The ground conditions between Aldwick Bay and the town centre of Bognor Regis shift more than most engineers expect. Residential plots near the seafront often sit on raised beach deposits and wind-blown sand, while sites closer to the A29 corridor encounter the London Clay Formation at depth, with a complex cover of brickearth and head deposits. These contrasts mean that two structures just a kilometre apart can experience fundamentally different seismic demands during a low-probability event. Microzonation work in Bognor Regis has to capture the transition from dense gravels in the marine terrace to softer alluvium in the Lidsey and Felpham lowlands, because shear-wave velocity profiles can double or halve across a single postcode. We run the lab programme that feeds these maps: resonant column tests, cyclic triaxial suites, and bender element measurements on undisturbed samples, all tied to borehole geophysics that we cross-check with a MASW survey where access permits, and with in-situ permeability testing when pore-pressure response needs to be calibrated against stratigraphy.
Site response in Bognor Regis can shift from stiff gravel to soft clay within twenty metres of spread; microzonation maps that boundary so the foundation design doesn't guess.
Common questions
What is seismic microzonation and why does Bognor Regis need it?
Microzonation divides a town or site into zones with different ground-motion response characteristics. Bognor Regis sits on the West Sussex Coastal Plain, where raised beaches, brickearth, alluvium and the underlying London Clay create sharp lateral changes in stiffness. A single seismic hazard value for the whole town would be misleading; microzonation gives the structural engineer spectral accelerations that reflect the actual ground column beneath each part of the site.
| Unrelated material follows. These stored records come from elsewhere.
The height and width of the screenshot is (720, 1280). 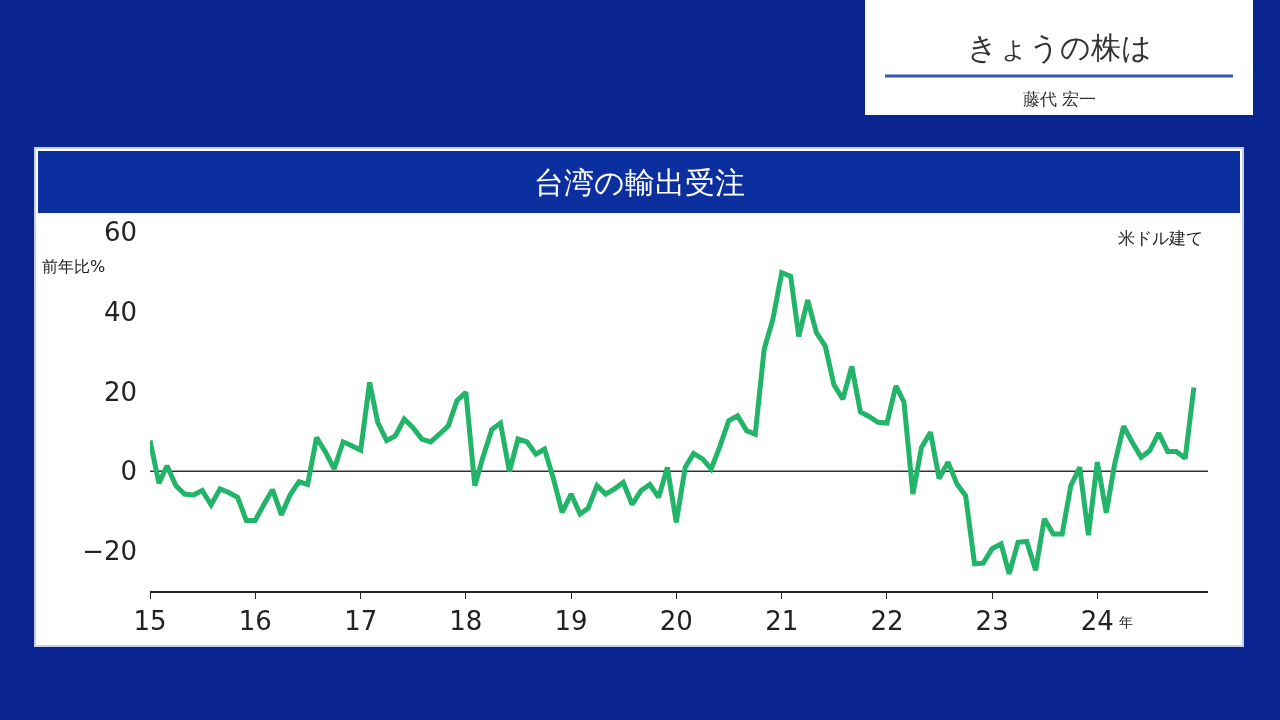 I want to click on x-tick-label: 22, so click(x=887, y=622).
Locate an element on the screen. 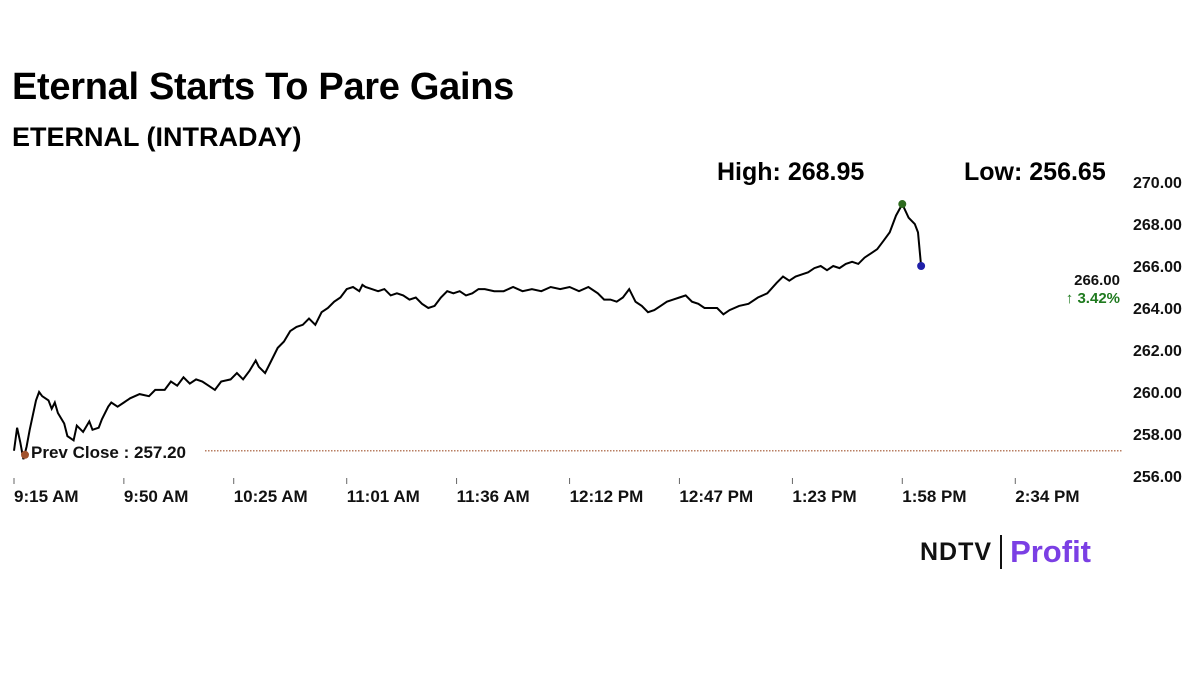  prev-close-marker is located at coordinates (25, 454).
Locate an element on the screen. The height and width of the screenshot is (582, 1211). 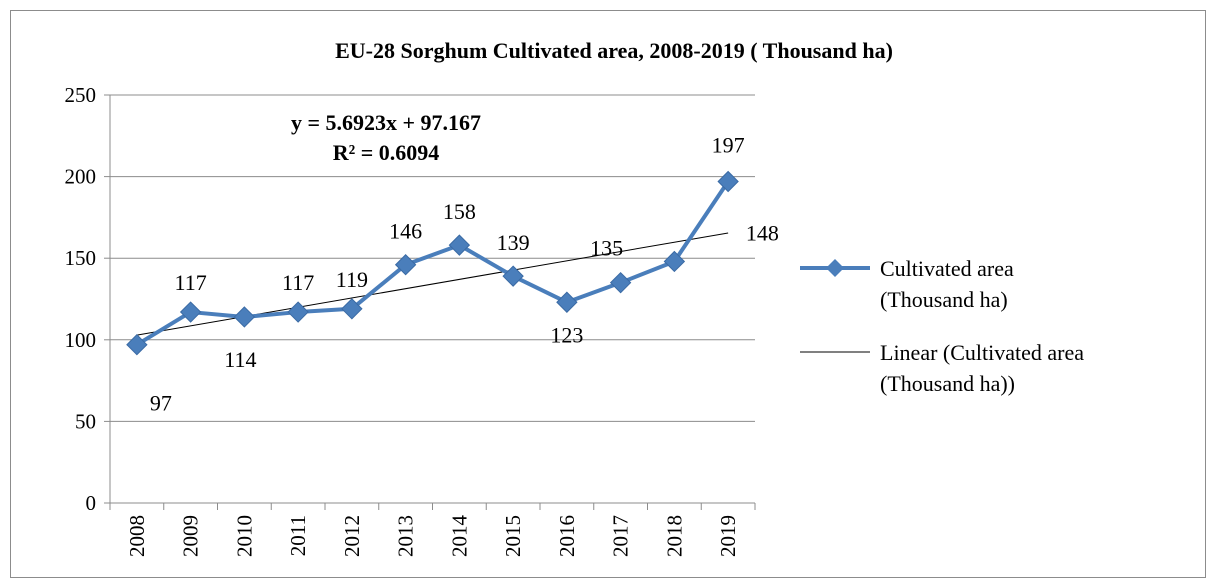
data-label: 197 is located at coordinates (728, 144).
How is a microzonation map produced?
The process starts with a dense grid of geophysical measurements (MASW, downhole seismic, or crosshole) to capture shear-wave velocity profiles. We then take undisturbed samples at key layer boundaries, run dynamic laboratory tests to determine modulus reduction and damping curves, and build one-dimensional site-response models. The results are interpolated into contour maps of PGA, spectral acceleration at 0.2 s and 1.0 s, and site class per BS EN 1998-1.
What ground conditions in Bognor Regis most affect seismic response?
The critical factor is the contrast between the stiff gravels of the raised beach deposits and the softer silty clays in the Lidsey valley and former marsh areas. Even thin soft layers can amplify ground motion at certain periods. Depth to the London Clay also matters: where the clay is shallow, the site tends to be stiffer; where it is overlain by thick alluvium, the fundamental period lengthens and spectral accelerations can increase significantly.
Can a microzonation study help reduce foundation costs?
The reference range for this service in Bognor Regis is £3.090 - £13.440. The final price depends on the project scope and volume.
What does a microzonation study cost for a site in Bognor Regis?
For a typical Bognor Regis site, a microzonation study including geophysical survey, targeted sampling, dynamic laboratory testing, and site-response modelling ranges from £3,090 to £13,440 depending on the number of measurement points, the depth of investigation, and the complexity of the drift geology across the footprint.